Lorsque les amis d'Éric Woerth accusent les députés socialistes  d'acharnement, d'être ? excités par l'odeur du sang ?, comment  réagissez-vous ?

Ma réponse c'est de rappeler que les hommes ne sont pas particulièrement en cause mais que le système qui les implique et qui vient d'être mis à nu est politiquement et judiciairement condamnable. Un système de passe-droits fiscaux pour les plus hautes fortunes qui utilisent les paradis fiscaux et les sociétés écran pour frauder le fisc, semblent obtenir néanmoins la complaisance du pouvoir fiscal de l'État, parce qu'elles financent l'UMP. C'est ce que révèlent les dossiers Bettencourt et Wildenstein : l'administration fiscale avait connaissance des fraudes sur une grande échelle de ces grandes fortunes, pourtant, le ministre du Budget, Éric Woerth, n'a ordonné aucune enquête fiscale.
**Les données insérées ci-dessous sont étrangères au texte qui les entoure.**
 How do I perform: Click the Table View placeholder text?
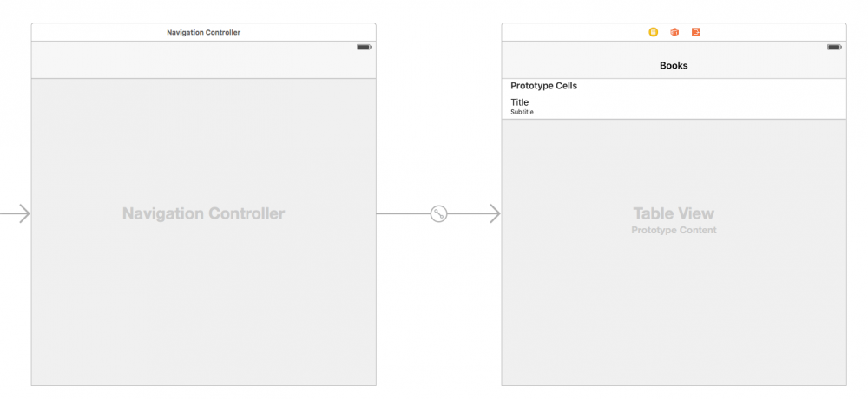(x=674, y=213)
Et dans l'affaire Bettencourt, le ministre a même fait un chèque au titre du bouclier fiscal de 30 millions d'euros, comme pour remercier avec les caisses publiques la généreuse bienfaitrice de l'UMP.

 

Vous parlez souvent d'une crise de régime, d'une république à deux vitesses?

Aujourd'hui, nous sommes en effet fondés à mesurer à quel point le pouvoir, dans sa collusion avec les intérêts, distribue les privilèges fiscaux à ses amis. Dans le même temps, il augmente les impôts sur les classes moyennes et les gens ordinaires pendant que l'administration fiscale est au quotidien impitoyable avec les citoyens sans appui ni influence. Quand vous payez pour l'UMP, vous n'aurez pas de contrôle fiscal : ces pratiques sont condamnables sur le plan pénal. Il est désormais nécessaire que la justice soit saisie, pas la justice des procureurs manipulés par le pouvoir, celle au contraire des juges d'instruction indépendants du Gouvernement. Or, à ce jour, c'est le procureur Courroye, ami personnel du président de la République, nommé dans le département du Président pour le protéger, qui fait une enquête sur un ministre du Président?

 

L'intervention télévisée d'Éric Woerth vous a-t-elle apporté les

réponses que vous attendiez ?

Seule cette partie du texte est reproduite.